Я вижу, что Матиас тоже горит желанием высказаться по обсуждаемому вопросу.

   — А что у тебя? — спрашиваю я и слышу в ответ предложение послать за ваятелями, дабы те увековечили это великое свершение и высекли на каменных берегах рукотворной реки изображения и надписи, восхваляющие её творцов.

   — Здешний зной превратит земляные работы в сущее мучение, — говорит он, — но всякий раз, когда измождённые люди поднимут очи и увидят впечатляющие образы, их будет вдохновлять осознание того, что эти рельефы переживут столетия и увековечат их тяжкий труд. Далёкие потомки смогут прочесть: «Здесь люди, ведомые Александром, повернули могучую реку в новое русло».

   — И чьи образы ты предполагаешь там запечатлеть? — интересуюсь я.

   — Прежде всего твой собственный лик, о царь. И ещё, конечно...

   — Вот-вот, чьи ещё?

   — Образы, в которых солдаты узнают себя.

Военачальники прищёлкивают пальцами. Неужели он всерьёз предлагает высечь в камне портреты пятидесяти тысяч солдат?

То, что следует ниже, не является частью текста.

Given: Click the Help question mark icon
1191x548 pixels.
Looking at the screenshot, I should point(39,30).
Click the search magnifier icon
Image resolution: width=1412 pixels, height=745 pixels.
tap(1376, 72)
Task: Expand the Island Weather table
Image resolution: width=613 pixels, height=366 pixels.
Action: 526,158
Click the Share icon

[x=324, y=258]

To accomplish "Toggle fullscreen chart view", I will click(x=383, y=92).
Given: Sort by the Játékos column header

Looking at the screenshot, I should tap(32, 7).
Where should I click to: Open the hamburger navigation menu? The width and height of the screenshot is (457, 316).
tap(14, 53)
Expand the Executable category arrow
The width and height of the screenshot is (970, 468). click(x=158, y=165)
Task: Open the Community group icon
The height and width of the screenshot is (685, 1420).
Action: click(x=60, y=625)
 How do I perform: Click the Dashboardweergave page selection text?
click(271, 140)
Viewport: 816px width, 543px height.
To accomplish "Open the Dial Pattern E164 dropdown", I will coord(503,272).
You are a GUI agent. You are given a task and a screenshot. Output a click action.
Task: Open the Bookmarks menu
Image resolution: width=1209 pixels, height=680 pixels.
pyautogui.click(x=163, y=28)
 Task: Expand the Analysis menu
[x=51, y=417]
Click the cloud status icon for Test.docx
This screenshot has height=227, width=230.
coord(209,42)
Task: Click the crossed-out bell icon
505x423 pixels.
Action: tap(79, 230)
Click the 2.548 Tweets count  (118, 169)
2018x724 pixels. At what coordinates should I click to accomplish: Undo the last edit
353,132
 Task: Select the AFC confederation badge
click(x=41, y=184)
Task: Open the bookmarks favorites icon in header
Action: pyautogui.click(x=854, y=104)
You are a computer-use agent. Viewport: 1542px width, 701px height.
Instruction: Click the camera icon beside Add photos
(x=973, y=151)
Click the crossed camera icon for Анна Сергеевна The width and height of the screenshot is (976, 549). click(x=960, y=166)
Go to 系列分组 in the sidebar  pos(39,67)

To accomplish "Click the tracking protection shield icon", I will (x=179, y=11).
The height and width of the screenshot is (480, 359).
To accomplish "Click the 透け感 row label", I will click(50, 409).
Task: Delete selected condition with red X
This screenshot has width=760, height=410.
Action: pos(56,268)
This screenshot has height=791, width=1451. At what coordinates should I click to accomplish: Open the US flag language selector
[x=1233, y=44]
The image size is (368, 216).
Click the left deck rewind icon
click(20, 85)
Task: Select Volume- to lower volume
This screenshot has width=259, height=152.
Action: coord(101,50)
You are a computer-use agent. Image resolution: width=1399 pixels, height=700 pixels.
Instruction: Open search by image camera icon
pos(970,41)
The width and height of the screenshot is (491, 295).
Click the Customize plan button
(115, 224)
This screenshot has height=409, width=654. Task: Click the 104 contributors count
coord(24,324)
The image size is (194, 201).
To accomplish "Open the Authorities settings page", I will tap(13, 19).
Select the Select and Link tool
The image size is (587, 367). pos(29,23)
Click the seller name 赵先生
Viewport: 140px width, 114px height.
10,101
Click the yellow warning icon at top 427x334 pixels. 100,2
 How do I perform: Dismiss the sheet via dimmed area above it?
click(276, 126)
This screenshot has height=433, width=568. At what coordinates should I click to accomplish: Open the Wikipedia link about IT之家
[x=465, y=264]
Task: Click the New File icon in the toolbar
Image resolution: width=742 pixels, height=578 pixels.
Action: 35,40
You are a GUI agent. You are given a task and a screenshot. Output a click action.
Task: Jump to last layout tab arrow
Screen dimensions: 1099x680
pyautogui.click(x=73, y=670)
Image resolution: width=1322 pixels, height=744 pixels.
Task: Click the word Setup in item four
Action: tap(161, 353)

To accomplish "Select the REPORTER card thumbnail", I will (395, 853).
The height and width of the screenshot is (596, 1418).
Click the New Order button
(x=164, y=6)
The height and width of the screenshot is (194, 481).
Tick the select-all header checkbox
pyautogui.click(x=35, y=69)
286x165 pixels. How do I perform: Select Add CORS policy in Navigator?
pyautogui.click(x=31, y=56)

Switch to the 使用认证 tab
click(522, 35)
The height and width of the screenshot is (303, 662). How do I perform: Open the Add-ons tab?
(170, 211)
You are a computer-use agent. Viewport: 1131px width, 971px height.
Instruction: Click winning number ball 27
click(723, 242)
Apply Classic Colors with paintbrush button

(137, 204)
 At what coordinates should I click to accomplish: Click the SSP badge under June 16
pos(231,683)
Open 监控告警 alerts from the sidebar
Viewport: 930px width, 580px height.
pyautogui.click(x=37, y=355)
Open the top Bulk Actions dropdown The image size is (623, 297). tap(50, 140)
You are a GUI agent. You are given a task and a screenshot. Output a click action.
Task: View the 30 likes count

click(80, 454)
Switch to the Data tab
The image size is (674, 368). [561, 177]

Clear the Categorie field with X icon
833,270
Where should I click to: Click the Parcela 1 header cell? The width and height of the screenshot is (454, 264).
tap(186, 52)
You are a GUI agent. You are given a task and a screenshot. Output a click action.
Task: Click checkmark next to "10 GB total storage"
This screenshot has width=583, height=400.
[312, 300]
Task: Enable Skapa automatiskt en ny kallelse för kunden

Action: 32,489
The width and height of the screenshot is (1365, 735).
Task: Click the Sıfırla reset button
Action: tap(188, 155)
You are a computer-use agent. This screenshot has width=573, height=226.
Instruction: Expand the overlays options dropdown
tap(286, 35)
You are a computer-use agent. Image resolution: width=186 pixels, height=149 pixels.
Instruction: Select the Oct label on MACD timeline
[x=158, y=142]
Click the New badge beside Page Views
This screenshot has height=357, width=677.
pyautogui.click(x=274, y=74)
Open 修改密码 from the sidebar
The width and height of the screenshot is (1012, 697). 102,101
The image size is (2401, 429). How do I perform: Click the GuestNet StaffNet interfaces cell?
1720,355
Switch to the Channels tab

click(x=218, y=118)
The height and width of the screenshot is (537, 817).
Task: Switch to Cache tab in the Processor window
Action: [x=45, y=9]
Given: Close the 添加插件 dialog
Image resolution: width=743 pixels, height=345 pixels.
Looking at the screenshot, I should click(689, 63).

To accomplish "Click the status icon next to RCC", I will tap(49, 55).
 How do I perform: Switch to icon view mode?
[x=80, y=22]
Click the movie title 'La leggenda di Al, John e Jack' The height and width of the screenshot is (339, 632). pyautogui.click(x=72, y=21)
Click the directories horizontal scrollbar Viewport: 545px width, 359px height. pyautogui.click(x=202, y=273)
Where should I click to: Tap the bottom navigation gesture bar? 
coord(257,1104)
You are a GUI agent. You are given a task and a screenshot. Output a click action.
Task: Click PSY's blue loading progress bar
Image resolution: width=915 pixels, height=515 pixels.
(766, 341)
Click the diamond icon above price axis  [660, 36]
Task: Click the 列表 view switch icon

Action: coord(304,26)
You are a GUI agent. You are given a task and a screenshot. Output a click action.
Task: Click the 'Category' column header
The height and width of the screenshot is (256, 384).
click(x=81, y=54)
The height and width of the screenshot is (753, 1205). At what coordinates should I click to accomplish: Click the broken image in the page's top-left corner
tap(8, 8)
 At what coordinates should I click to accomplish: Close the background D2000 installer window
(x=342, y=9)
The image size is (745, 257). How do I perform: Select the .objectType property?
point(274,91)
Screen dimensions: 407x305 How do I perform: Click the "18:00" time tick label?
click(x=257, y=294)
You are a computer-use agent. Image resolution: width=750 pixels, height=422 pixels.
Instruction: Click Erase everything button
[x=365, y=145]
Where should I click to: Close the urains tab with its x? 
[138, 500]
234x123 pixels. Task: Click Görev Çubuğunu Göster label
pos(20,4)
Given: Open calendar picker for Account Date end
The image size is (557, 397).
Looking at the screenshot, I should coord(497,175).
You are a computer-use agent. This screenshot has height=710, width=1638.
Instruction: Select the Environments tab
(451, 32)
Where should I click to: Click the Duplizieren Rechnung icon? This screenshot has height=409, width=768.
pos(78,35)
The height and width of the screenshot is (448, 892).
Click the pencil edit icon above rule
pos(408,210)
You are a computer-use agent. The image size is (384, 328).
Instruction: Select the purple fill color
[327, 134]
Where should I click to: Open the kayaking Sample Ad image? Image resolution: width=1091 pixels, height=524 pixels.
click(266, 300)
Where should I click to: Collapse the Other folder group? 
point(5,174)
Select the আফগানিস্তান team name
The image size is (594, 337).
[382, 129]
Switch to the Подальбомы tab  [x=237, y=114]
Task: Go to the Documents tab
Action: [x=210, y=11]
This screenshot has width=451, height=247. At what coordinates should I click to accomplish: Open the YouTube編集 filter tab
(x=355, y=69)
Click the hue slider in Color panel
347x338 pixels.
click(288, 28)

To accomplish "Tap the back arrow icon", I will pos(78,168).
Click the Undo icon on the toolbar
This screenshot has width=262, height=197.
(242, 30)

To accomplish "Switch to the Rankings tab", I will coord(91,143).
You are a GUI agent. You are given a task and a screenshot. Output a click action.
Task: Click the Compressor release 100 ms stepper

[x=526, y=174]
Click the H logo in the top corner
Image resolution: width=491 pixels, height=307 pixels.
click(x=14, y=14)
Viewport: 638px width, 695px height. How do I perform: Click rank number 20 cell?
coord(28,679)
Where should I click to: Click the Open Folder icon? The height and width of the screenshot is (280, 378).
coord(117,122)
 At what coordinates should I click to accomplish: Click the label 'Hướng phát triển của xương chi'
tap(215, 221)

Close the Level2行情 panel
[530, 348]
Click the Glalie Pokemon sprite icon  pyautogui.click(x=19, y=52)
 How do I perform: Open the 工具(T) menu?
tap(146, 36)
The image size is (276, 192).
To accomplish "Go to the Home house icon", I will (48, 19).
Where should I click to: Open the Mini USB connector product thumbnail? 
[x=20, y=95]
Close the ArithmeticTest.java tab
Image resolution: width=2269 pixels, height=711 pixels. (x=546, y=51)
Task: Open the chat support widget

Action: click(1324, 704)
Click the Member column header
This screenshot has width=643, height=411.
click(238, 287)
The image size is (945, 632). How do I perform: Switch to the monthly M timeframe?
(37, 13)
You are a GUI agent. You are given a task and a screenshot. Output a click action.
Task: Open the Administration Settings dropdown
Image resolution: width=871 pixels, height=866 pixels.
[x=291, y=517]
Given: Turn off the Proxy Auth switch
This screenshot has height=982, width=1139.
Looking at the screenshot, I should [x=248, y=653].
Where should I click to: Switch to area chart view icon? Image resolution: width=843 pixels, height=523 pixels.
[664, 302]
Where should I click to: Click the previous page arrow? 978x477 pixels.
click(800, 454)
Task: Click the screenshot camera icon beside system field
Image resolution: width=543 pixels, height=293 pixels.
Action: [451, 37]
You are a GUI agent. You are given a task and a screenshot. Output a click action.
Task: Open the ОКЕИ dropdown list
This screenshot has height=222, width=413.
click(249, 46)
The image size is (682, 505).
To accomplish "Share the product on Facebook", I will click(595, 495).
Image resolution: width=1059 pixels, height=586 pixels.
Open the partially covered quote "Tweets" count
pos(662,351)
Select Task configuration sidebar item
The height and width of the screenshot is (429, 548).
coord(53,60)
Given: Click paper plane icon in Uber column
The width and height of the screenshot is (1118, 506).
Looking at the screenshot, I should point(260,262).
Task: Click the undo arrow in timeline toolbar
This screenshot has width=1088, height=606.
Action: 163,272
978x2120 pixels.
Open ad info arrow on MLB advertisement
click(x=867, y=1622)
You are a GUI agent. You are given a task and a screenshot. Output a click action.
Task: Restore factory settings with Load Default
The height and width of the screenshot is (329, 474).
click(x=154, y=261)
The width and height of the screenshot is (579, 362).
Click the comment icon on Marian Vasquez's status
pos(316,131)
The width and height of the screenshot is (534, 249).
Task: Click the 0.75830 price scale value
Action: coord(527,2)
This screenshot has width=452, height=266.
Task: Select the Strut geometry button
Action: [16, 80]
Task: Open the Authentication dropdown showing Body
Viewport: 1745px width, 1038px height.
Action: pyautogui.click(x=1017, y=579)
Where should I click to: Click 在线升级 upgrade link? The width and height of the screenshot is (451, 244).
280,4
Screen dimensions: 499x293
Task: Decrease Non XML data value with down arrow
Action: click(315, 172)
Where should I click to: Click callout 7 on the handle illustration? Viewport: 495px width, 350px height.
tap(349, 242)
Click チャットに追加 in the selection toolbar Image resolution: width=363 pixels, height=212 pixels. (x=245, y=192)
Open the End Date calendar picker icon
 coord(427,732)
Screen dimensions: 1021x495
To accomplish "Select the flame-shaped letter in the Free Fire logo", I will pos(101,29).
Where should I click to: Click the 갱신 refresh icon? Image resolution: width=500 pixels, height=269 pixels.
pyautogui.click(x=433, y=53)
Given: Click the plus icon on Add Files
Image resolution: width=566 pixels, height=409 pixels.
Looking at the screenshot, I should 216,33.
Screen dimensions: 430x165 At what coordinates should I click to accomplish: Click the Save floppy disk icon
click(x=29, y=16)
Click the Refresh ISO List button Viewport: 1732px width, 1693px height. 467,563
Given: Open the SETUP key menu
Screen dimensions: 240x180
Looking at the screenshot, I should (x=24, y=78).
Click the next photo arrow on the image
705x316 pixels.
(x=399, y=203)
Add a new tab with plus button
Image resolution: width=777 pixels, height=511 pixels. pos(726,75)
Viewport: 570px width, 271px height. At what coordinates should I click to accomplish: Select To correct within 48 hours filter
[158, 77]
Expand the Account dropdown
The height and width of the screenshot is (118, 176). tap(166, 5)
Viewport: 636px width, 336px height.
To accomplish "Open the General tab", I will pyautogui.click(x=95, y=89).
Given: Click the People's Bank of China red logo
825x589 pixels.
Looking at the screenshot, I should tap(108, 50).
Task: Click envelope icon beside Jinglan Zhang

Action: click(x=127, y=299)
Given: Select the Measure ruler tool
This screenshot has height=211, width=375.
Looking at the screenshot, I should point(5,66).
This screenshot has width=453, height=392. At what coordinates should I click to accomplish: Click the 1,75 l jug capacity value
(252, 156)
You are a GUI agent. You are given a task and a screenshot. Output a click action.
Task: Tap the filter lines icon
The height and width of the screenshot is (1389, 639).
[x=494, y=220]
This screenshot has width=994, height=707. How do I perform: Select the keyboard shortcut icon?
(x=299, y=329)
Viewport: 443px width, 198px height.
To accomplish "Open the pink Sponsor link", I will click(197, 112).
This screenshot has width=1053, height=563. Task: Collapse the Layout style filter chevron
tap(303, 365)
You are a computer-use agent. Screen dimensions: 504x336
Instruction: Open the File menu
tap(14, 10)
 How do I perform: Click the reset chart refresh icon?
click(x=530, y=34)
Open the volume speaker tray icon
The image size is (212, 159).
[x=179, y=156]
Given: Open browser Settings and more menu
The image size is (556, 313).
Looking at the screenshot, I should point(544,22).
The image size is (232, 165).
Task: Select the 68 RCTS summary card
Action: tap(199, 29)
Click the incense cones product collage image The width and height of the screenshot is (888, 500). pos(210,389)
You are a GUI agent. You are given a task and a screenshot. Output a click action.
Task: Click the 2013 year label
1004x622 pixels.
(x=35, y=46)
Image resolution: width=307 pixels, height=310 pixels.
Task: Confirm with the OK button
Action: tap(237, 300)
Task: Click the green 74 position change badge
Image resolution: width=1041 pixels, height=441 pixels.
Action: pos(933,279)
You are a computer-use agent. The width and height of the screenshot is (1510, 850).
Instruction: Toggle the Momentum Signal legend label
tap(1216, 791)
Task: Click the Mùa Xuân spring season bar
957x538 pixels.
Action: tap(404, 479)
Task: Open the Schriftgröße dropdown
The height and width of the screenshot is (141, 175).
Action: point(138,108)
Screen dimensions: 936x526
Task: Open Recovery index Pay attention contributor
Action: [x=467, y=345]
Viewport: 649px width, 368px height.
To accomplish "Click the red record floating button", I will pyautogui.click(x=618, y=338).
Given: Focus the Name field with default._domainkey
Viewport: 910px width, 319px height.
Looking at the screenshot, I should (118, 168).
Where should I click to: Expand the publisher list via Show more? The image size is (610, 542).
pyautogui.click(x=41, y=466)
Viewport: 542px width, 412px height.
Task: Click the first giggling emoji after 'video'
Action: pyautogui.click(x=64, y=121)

   — Каждый отряд имеет свою эмблему, о царь, — продолжает, ничуть не смутившись, Матиас. — Пусть на стенах красуются антилопьи рога Бактрии, хохолки пустельги Согдианы, наши собственные львы и волки. Те символы, подняв на которые глаза человек сможет сказать: «Внуки моих внуков будут любоваться плодами наших трудов, зная, что это рукотворное чудо содеяно мною и моими товарищами».

Я выражаю одобрение, точно так же, как и все прочие. Ворона и Матиас удостаиваются искренней похвалы, ведь идею повернуть реку подсказали именно они. Теперь приходит время высказаться и насчёт того, какой я вижу свою роль в будущем предприятии.

   — Что же до меня, друзья мои, то я разденусь донага и присоединюсь к землекопам. Думаю, видя рядом царя, работающего бок о бок с ними, они будут трудиться с особым воодушевлением. Кто не захочет по окончании рабочего дня похвалиться: «А я сегодня на земляных работах обошёл Александра!» Для меня труд будет лучшим лекарством, а для моих людей несравненным стимулом. Подразделениям, победившим в трудовом состязании, будет воздана хвала и пожалуются награды, что подвигнет отставших усилить рвение в стремлении заслужить те же отличия.